I was looking forward to seeing Olivia too. I always missed Olivia whenever I was away. Didn’t matter how long I was away for, it was never easy. Olivia was my seven-year-old daughter, and she was an absolute star. She’d never been a grain of trouble, right since the proverbial “day one.” Funny saying, really. Because of course Olivia had been trouble on Day One. She’d caused my wife more pain than she’d ever suffered, and she’d forced me to watch the most frigging bizarre sequence of events in my entire life. Yeah, Day One was trouble. A shitload of trouble.
Since Day Two, perhaps. Or Day Three. Whenever she stopped puking on me. That day.
I felt something wet and sloppy at the back of my ear and it almost made me jump out of my seat.
“Bouncer,” I said, tutting. When I turned around, I saw my black Labrador wagging his tail as he sat upright on the back seat. He was leaning forward, trying to get in the front. Clearly he was growing wound up with the traffic, too.
“What’s up, boy? Fed up as me?”
He let out a little whine that said all I needed to know about his boredom.
I ruffled his fur, then when I saw the traffic was inching forward, I put my foot on the gas and claimed a few inches before the traffic stopped again.
Bouncer was totally a love of my life, too. Don’t tell my wife this, but I loved Bouncer just as much as I loved anyone in my family. He was nine. We’d got him a couple of years before Olivia was born. He’d helped me through some rough patches. No matter what, he’d always been there for me.
That was the beauty of a dog. They didn’t judge. They didn’t mind if you were grumpy with them when you’d had a shit day. They didn’t hate you if you didn’t give them a cuddle every once in a while.
They loved you, unconditionally. They listened to you, no matter what.
More humans could learn a lesson or two from dogs.
I noticed the traffic moving much more freely. I shuffled in my seat and carried on driving. “Finally. Let’s get out of here, boy.”
Bouncer barked. He liked speaking with me in his doggy language.
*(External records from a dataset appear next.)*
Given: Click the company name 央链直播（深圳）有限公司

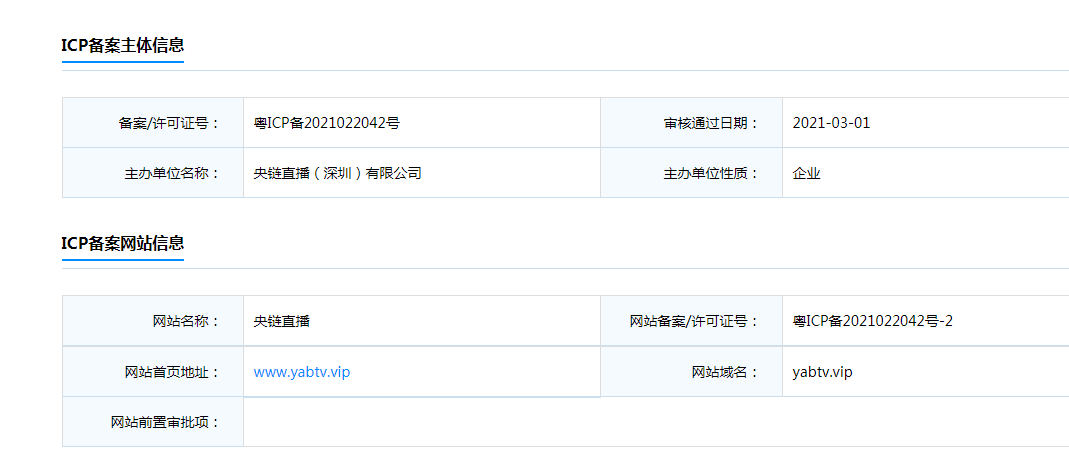Looking at the screenshot, I should pyautogui.click(x=337, y=173).
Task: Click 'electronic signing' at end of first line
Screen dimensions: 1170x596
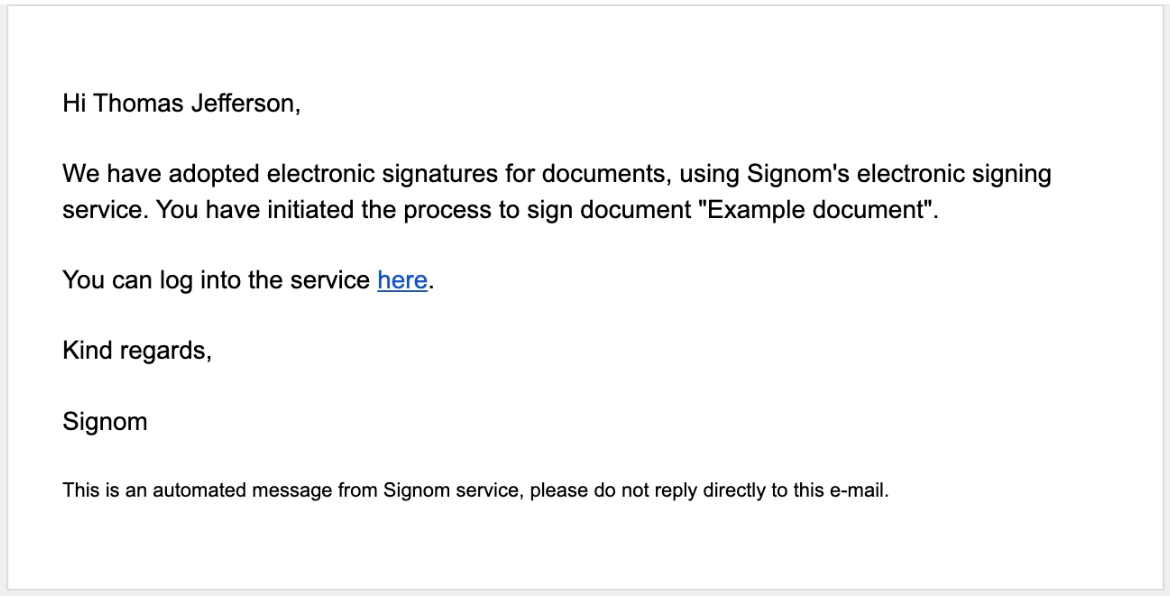Action: [954, 175]
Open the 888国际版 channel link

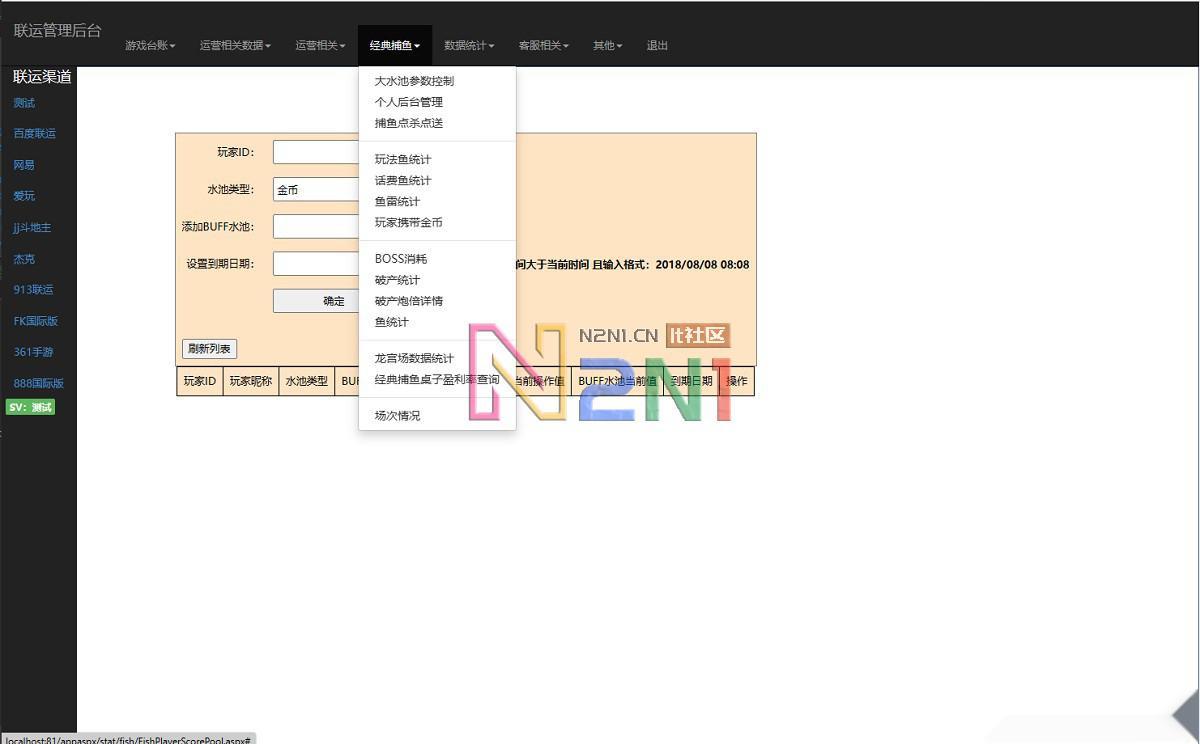[36, 382]
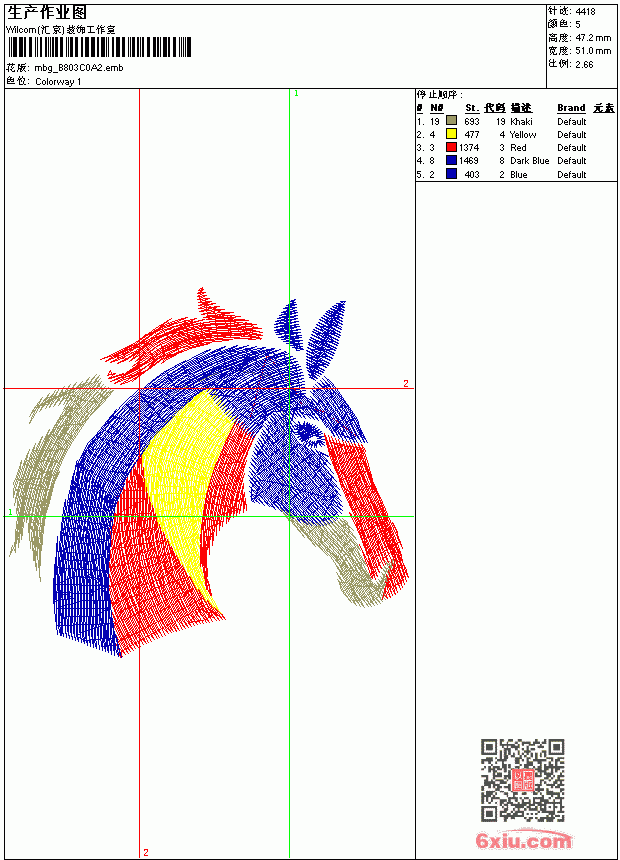Image resolution: width=620 pixels, height=860 pixels.
Task: Click the Khaki color swatch
Action: pos(451,121)
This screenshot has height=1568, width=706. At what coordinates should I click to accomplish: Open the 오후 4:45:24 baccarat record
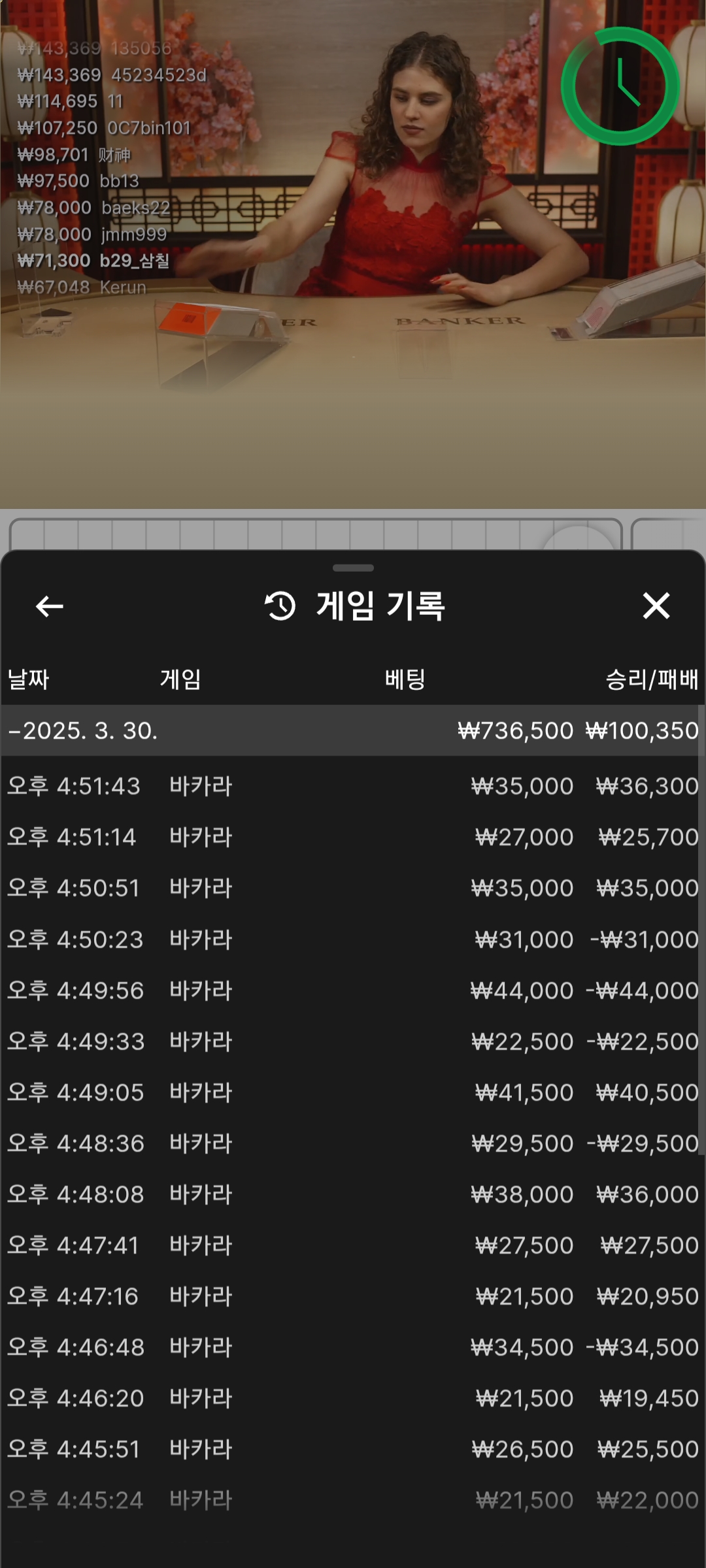[x=353, y=1500]
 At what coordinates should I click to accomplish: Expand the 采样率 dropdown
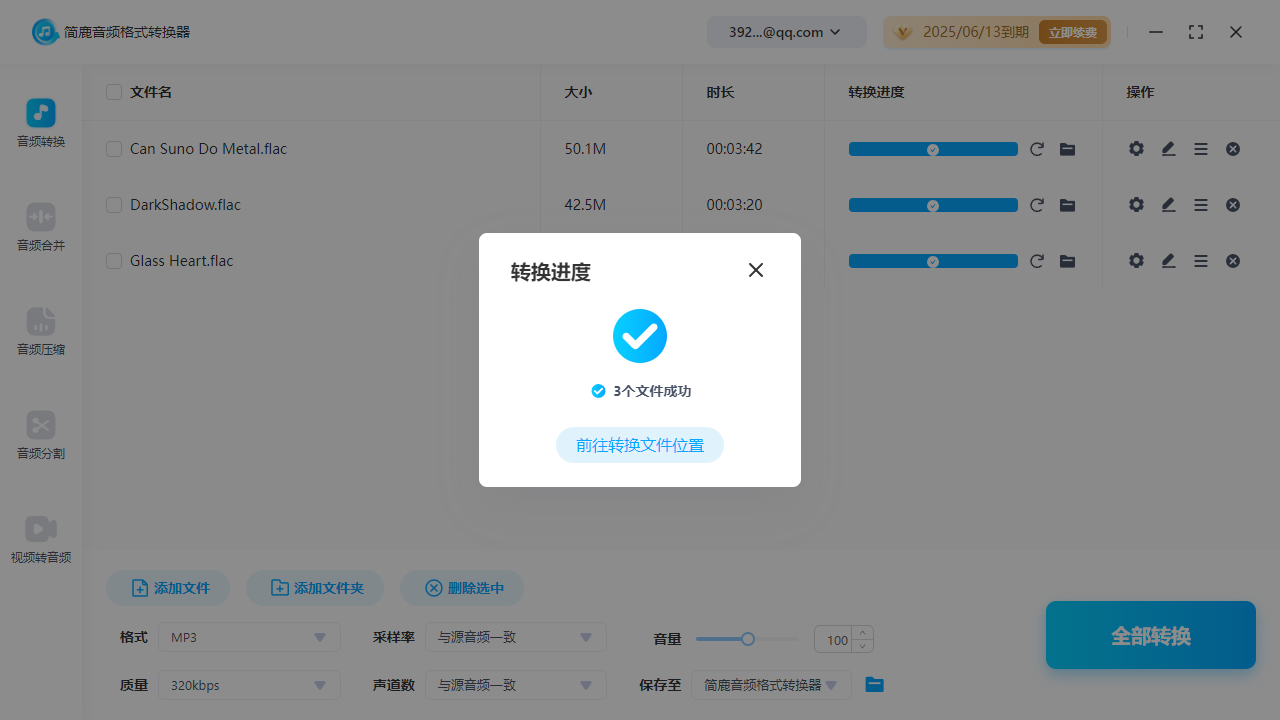(515, 637)
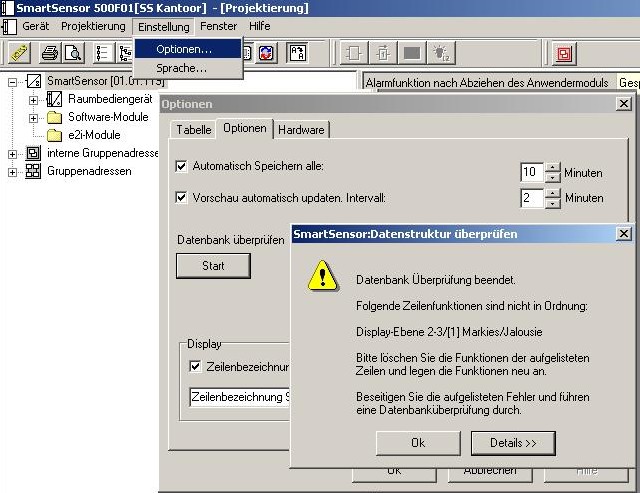
Task: Uncheck the Zeilenbezeichnung checkbox in Display
Action: [195, 366]
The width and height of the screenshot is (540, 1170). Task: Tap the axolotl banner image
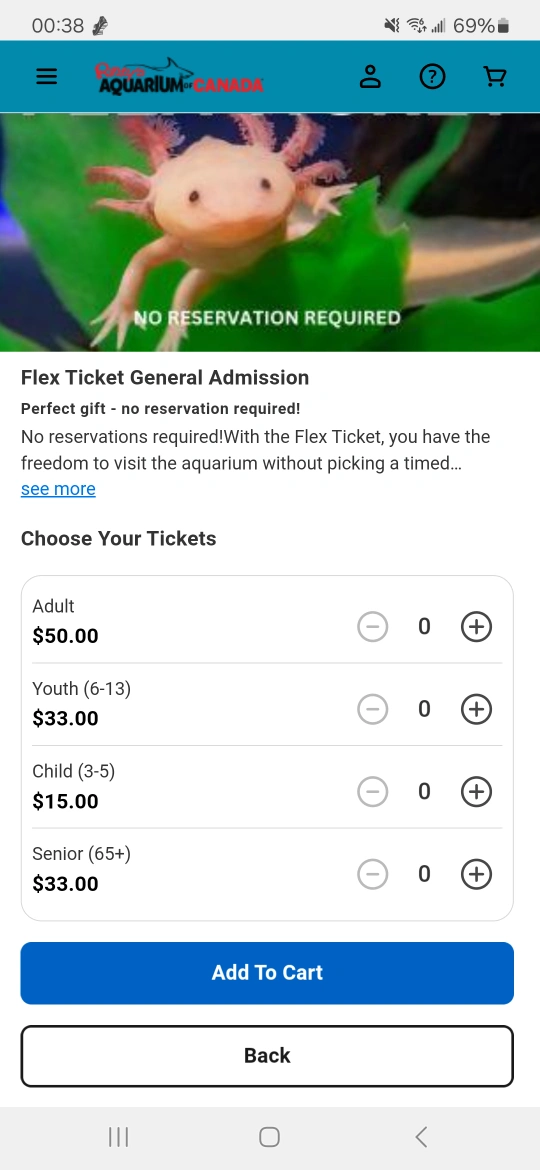[x=270, y=232]
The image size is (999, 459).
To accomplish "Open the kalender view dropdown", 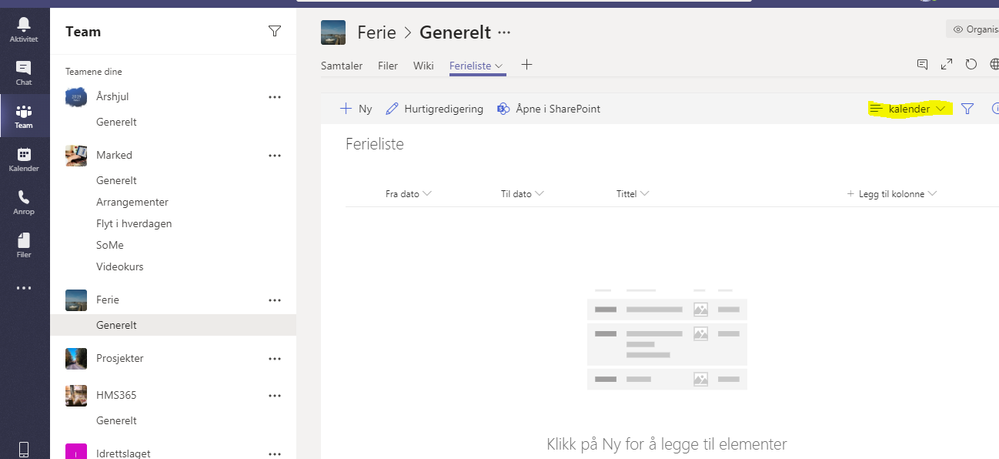I will point(908,109).
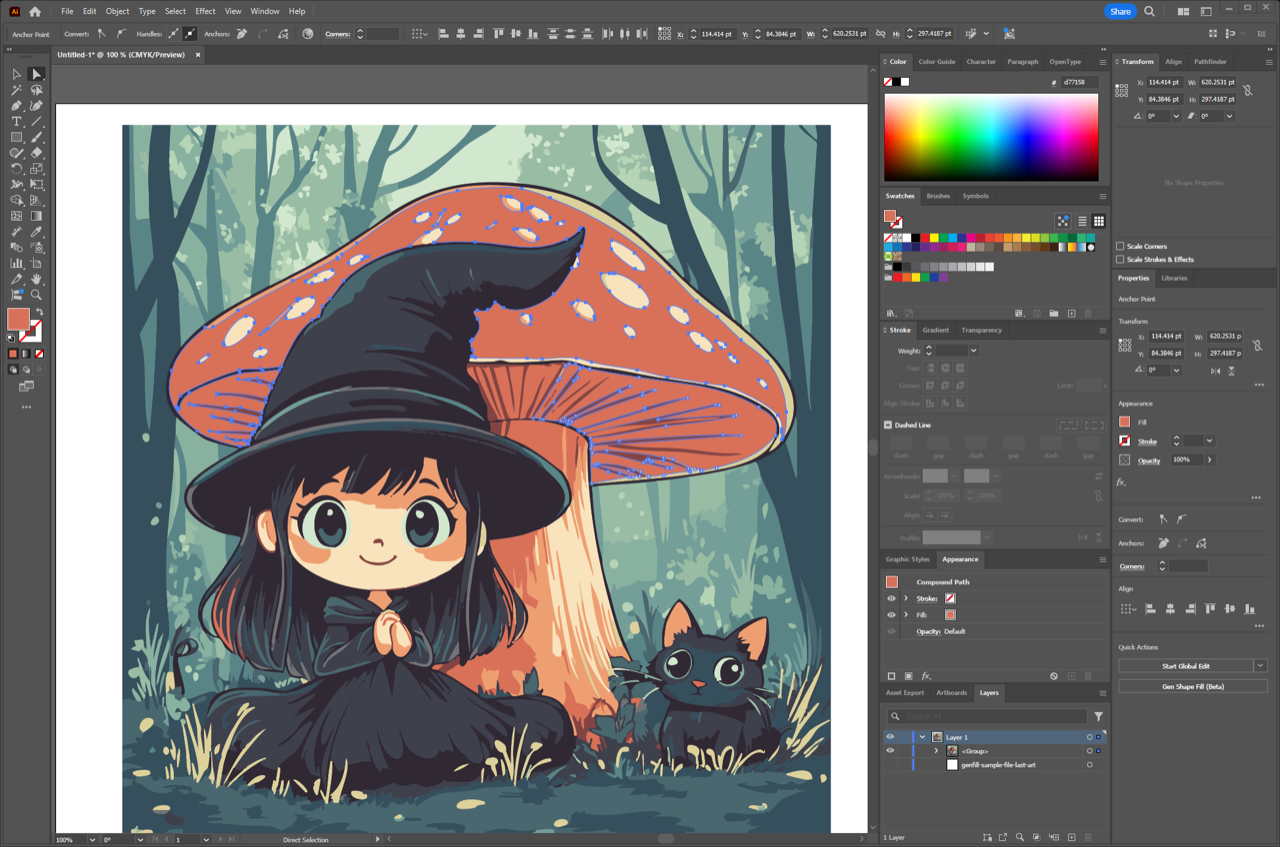Select the Zoom tool in the toolbar
Screen dimensions: 1280x847
(37, 295)
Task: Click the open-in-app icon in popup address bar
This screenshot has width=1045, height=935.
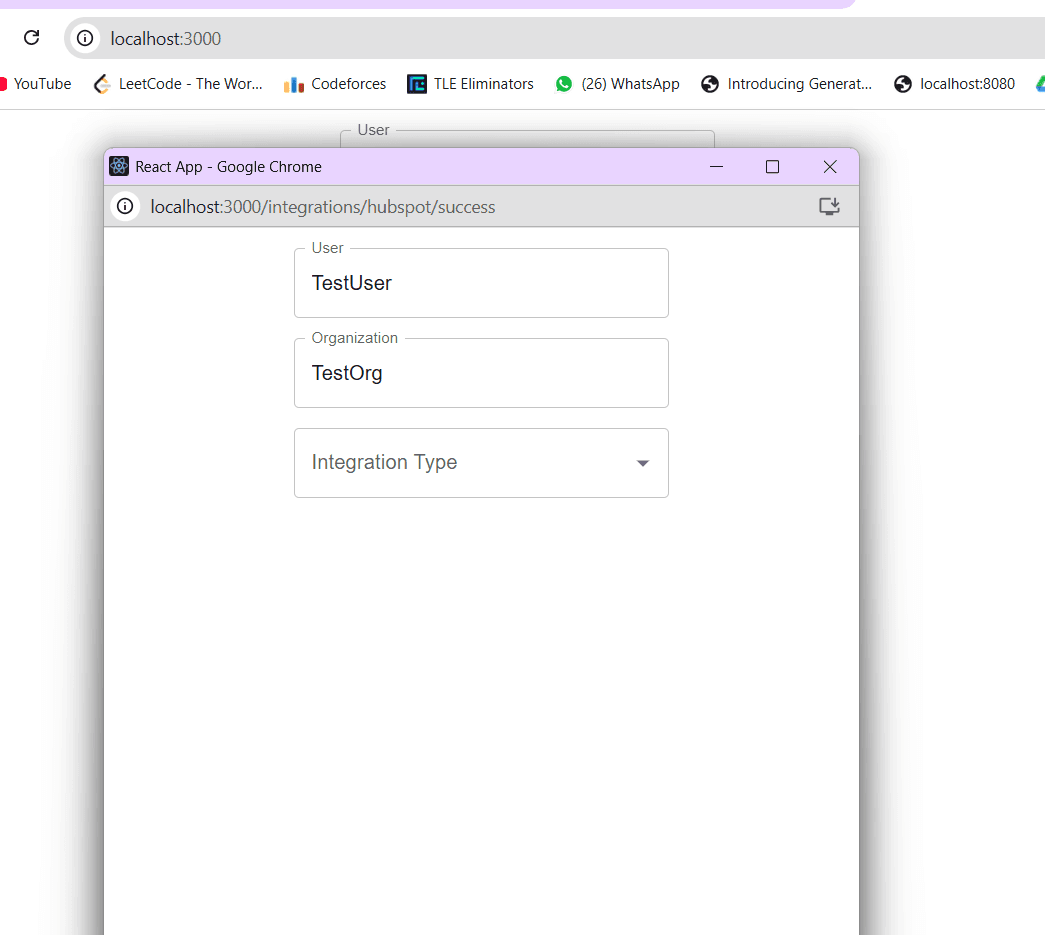Action: [x=828, y=207]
I didn’t mind what he had to say either.
It took us an extra hour to get home—a distance that should’ve been covered in twenty minutes—but when I got home, as I walked up the driveway of my semi-detached house on Cadley Causeway, I already had the feeling that something wasn’t right. Call it a spidey sense. I don’t know how I felt it, how I knew, but I just… I had these feelings sometimes. Like electricity tingling at my skin, telling me things were going to change.
When I unlocked the door and felt it open before I could finish turning my key, I knew that something was definitely amiss.
The first thing that struck me was I couldn’t smell that roasted vegetable lasagne that usually smelled so delicious, every time I’d been away on research trips, waiting for me when I got back home.
The second thing that struck me?
My wife, Kerry, was crying.
And she was twirling her wedding ring around her finger.
I narrowed my eyes. “Kerry? What’s up? Is your mum okay?”
“My mum’s fine.”
“Then what’s—”
Then, she said six words that changed the course of my life for good.
“I’m sorry. I’m leaving you, Will.”
Chapter Two
Three Days Before
“Have you always been so rubbish, Dad?”
“I beg your pardon, young lady?”
“I said have you always been so rubbish?”
“I’ll have you know, I used to be pretty ace at Tomb Raider.”
Olivia scrunched up her little button nose. “Tomb Raider? That’s for old people. That’s why you’re rubbish at FIFA. Aren’t boys supposed to be good at football?”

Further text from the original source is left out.